_Supplied passage_
%%

FSU research: Saharan dust makes big impact on Caribbean waters
Dust from the Saharan desert is bringing needed iron and other nutrients to underwater plants in the Caribbean, but bacteria may be the first thing to prosper from that dust.
William Landing, professor of chemical oceanography at Florida State.
The dust is causing the bacteria to bloom and also become more toxic to humans and marine organisms.
“This has been going on for a long time, but nobody understood it,” said Florida State Professor of Chemical Oceanography William Landing, a co-author on a new paper outlining the effect of the dust. “It’s a natural phenomenon.”
The new research was published in the May 9 edition of the Proceedings of the National Academy of Sciences.
Landing and graduate student Alina Ebling were part of a team studying waters near the Florida Keys to measure the dust and track the biological response. They were particularly interested in how the bacteria Vibrio responded to the dust that had traveled thousands of miles.
Vibrio includes pathogens that cause cholera, gastroenteritis and seawater-associated wound infections.
“Some are quite toxic,” Landing said. “And they can infect and accumulate in shellfish.”

%%

_Task instructions_
(a) According to the Saharan dust article, where was the new research published?
(b) Based on the Saharan dust article, explain why the dust's effect on Vibrio is a concern for humans and marine life.

Stored data entries
%%

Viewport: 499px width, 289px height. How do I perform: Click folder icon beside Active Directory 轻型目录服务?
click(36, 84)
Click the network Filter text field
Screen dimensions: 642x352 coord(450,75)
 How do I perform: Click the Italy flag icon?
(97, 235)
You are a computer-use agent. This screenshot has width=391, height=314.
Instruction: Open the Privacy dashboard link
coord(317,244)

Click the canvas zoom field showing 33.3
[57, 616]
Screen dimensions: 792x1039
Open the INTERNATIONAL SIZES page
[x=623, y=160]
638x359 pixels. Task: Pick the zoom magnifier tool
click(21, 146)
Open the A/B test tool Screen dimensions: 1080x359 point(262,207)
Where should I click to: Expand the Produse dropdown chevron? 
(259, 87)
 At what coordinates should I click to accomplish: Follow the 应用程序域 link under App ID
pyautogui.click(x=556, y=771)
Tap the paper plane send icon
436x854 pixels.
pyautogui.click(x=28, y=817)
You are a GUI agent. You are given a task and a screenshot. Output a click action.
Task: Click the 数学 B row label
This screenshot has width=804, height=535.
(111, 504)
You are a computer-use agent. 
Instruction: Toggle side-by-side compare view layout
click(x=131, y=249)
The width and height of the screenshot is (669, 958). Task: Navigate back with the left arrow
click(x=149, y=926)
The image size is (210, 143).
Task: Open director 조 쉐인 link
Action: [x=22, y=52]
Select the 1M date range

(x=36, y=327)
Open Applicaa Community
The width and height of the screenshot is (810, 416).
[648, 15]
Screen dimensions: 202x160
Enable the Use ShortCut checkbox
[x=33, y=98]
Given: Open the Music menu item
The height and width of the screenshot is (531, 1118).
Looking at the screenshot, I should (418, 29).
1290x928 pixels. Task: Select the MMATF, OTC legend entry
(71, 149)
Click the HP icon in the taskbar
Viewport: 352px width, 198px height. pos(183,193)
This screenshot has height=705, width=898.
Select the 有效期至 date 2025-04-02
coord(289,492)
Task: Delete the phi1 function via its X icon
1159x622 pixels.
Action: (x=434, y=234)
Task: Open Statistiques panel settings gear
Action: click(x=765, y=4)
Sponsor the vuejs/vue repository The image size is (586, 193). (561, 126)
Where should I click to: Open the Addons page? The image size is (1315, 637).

%%

_Responses in order_
(a) It was published in the May 9 edition of the Proceedings of the National Academy of Sciences.

(b) The dust makes the bacteria bloom and become more toxic to humans and marine organisms. Vibrio includes pathogens that cause cholera, gastroenteritis and seawater-associated wound infections. Some are quite toxic and can infect and accumulate in shellfish.